Hospital by Julie Salamon

Hospital
384 pages; Penguin
Reading Hospital (Penguin) feels a little like watching one of those speeding-gurney sequences on ER—fast paced, high stakes, and crowded with colorful characters all shouting at once. The difference is that Julie Salamon's book is more informative, more nuanced, and closer to reality—in this case, the reality of Brooklyn's Maimonides Medical Center, where the kosher kitchen is run by a Jamaican and where translators must deal with the fact that 67 languages are spoken by the patient population. The year that Salamon spent observing the daily routine at Maimonides gave her the access and time to become familiar with the doctors, nurses, patients, technicians, and administrators whose challenges, successes, and failures she details with sympathy and compassion. Using the inauguration of a state-of-the-art cancer center as a focal point, she documents the intense financial, political, and social stresses that influence every major and minor decision about the institution's future.
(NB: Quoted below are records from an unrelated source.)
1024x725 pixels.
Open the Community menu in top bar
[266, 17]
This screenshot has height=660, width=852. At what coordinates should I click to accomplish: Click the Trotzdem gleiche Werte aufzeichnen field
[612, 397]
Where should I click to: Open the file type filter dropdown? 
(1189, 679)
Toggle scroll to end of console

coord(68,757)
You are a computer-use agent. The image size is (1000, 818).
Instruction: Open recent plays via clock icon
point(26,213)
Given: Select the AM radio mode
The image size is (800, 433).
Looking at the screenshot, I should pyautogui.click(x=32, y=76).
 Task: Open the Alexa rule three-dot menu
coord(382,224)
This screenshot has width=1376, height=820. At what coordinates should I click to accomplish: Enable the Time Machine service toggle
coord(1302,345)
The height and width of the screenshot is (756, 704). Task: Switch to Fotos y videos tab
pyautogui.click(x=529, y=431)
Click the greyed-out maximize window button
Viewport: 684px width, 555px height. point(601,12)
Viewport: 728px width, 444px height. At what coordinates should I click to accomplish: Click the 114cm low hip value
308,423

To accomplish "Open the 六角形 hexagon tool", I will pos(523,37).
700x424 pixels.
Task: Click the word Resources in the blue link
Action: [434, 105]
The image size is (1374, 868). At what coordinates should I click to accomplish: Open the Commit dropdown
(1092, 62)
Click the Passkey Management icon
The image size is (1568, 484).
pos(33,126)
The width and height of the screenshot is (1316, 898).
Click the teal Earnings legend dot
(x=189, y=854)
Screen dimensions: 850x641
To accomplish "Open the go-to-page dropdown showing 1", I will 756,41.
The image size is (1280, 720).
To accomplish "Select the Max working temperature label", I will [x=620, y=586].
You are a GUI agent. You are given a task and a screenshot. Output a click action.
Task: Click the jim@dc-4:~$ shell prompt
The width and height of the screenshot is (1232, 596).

She describes the complex balancing act required to meet the needs of a diverse community, and the moving struggles of doctors attempting to comfort and heal across deep cultural divides. Ultimately, Hospital is immensely heartening. If there's hope for our overburdened healthcare system, Salamon's book suggests, we can thank the decent, thoughtful men and women laboring overtime to improve the quality of life—and death—in our gloriously lumpy American melting pot.